At some point, when the MTA finally opens the Fulton Street Transit Center and perhaps too when East Side Access comes online, the authority will have a wealth of commercial real estate in high-traffic areas that they want someone else to manage. When the time comes, the authority will try to identify a private entity to take out a master lease for the space and manage it. For now, though, the rehabilitated Columbus Circle with 11,500 unused square feet of retail space will serve as a guinea pig.
The authority announced this week that it has begun the RFP process to find a real estate company willing to sublease 13 spaces in the Columbus Circle space. The winning bidder will oversee the various retailers while also marketing the concourse as a retail destination and keeping the straphanger circulation areas in front of the stores free of trash and other potential hazards. The stores would occupy the concourse that runs underneath 8th Ave. for a few blocks. (Check out some photos right here.)
“It is imperative that the MTA find new ways to reduce expenses and make the most out of its real estate portfolio,” MTA Chairman Joseph J. Lhota said in a statement. “Thinking creatively about our real estate holdings and the way we engage with the private sector has led us to pursue a partnership that we expect will increase MTA revenue and allow us to focus our resources on those parts of the station where they are most needed. We think this public-private partnership will prove to be a useful model that will help us improve the management of retail spaces at larger stations going forward.”
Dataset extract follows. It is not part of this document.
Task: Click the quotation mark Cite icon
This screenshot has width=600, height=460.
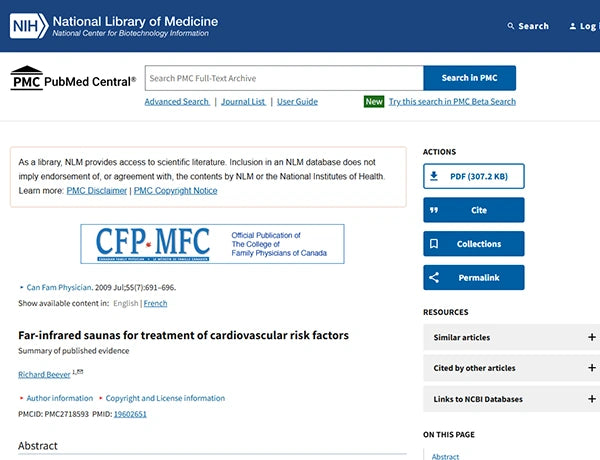Action: coord(434,210)

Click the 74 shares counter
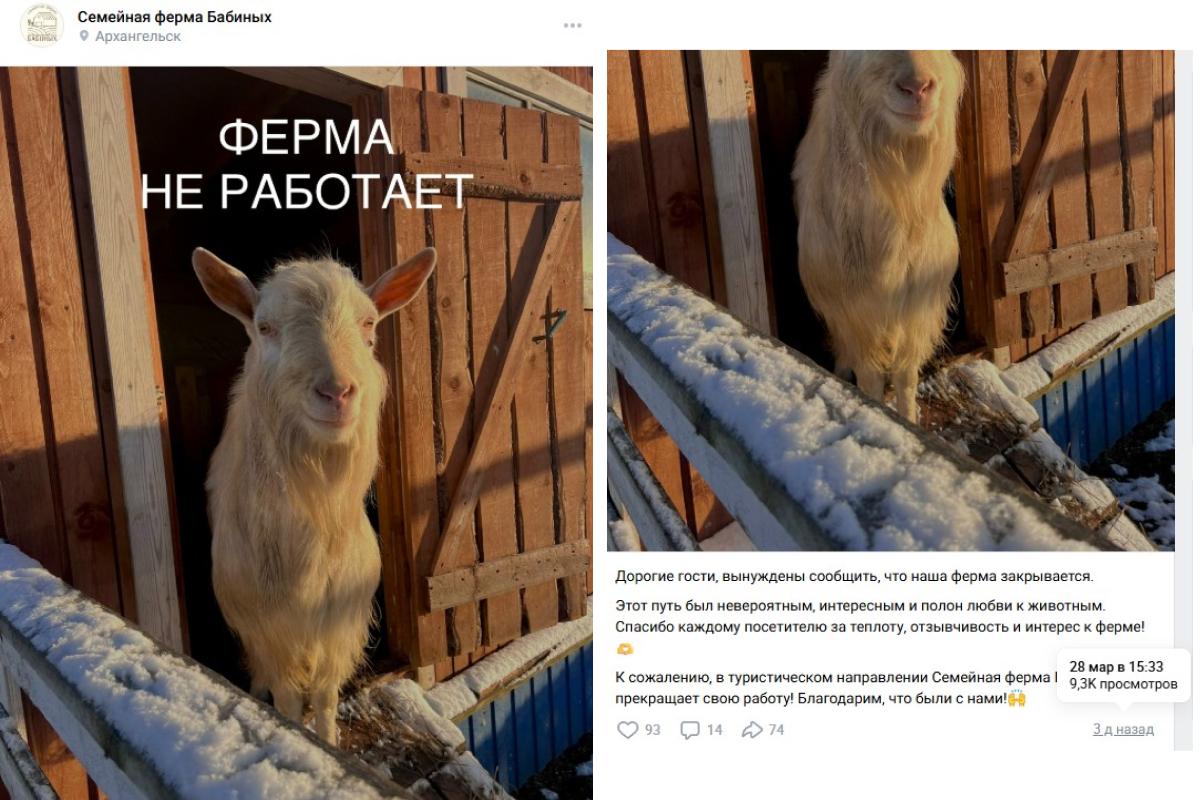[776, 730]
In the release touting this effort, the MTA noted that this would be the first agreement of its kind. A private sector firm would be for subletting individual retail spaces and for maintaining adjoining public areas within the transit system. At Grand Central, the MTA maintains the public concourses. If all goes well, the same model will be exported to Fulton St.
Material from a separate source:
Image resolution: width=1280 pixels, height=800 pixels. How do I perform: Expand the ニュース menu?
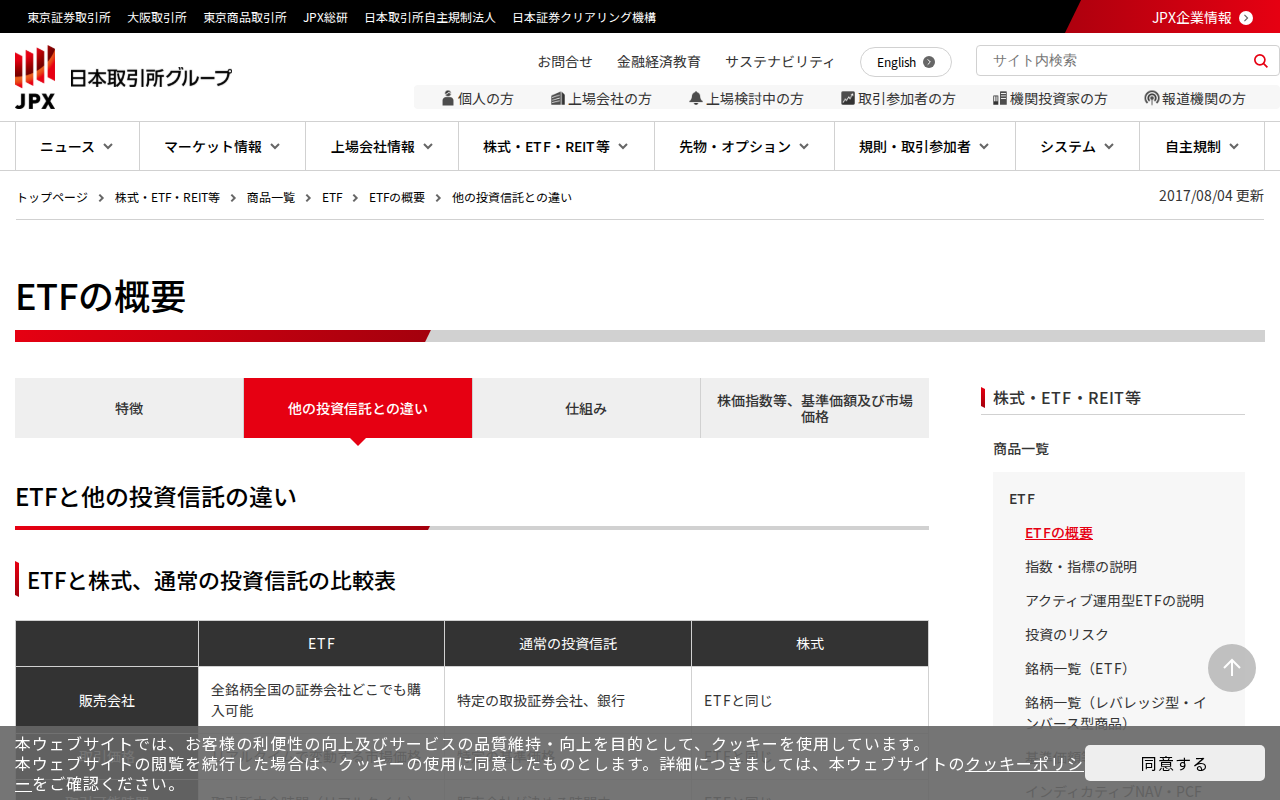(77, 147)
In a way though, it’s easy to view this as a tacit admission from the MTA that retail isn’t a strength. Columbus Circle is the seventh busiest station in the system, and the renovations have been completed for some time now. The retail spots though remain empty, and with each passing day, the MTA isn’t realizing dollars it could use. As long as they draw some interest in the space, they’ll earn some dollars too.
6 comments
I have seen advertising at these store windows including some cool digital ads so I think they have been making money on those.
In general, the MTA needs to become much more of a real estate developer. With the exception of the Hudson Yards project, the city has yet to start doing any transit-oriented development. This means we fail to use the efficiencies inherent in transit facilities. There isn’t much time left for Bloomberg, but the next mayor should fight for preferential treatment for projects next to transit, the way Bloomberg fights for megadevelopers today.
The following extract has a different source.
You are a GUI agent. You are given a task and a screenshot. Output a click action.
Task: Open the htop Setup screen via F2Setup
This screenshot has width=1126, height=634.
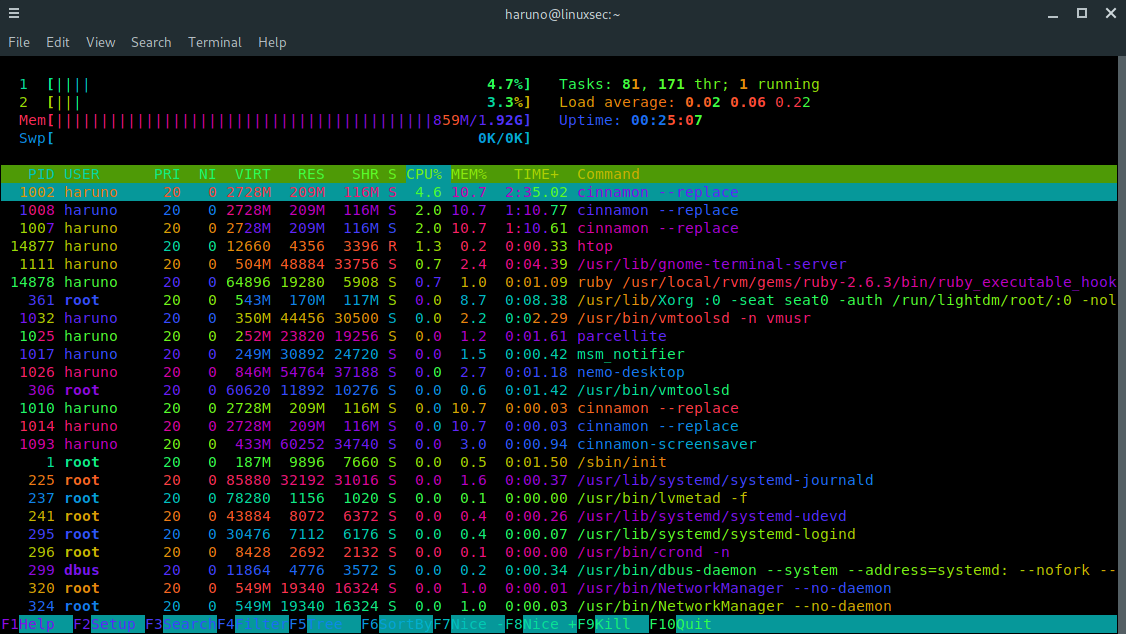(100, 623)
Clearly retail isn’t an MTA strength, but why couldn’t it be? Hire a couple competent executives from the world of commercial real estate and develop and manage these spaces on its own. The MTA has vast real estate holdings that are not being monetized. The agency should reap the full benefits rather than contracting out the management to a private firm. This seems like such an obvious way to improve the long-term bottom line — instead, it’ll probably end up being a repeat of Atlantic Yards and Hudson Yards. Sell off the rights for a fraction of what they’ll end up being worth to a private interest.
The MTA owns a gluttony of air rights. It’s time to start making some money. Start getting those platform built over many of the train yards throughout the city. You solve two problems. The train storage problem during harsh winters and yard accessibility to vandals. All while making a profit off of the air rights from some developer who wanted to prop an office or condo over a train yard.
Then you eliminate the unsightliness train yards causes most neighborhoods by being that big open gap of space no one wants to see. Private parks also might be a good idea.
The NYCBOT/NYCTA have decked over some of the yards, but they tend to be housing projects. Some of the yards have complications. The LIC yard has tunnels adjacent and underneath.
I think contracting out retail management out makes perfect sense. That is the model that many airports use: sign a package deal with an company for most or all retail/food operations, and let them decide what brands to bring in and how to run it.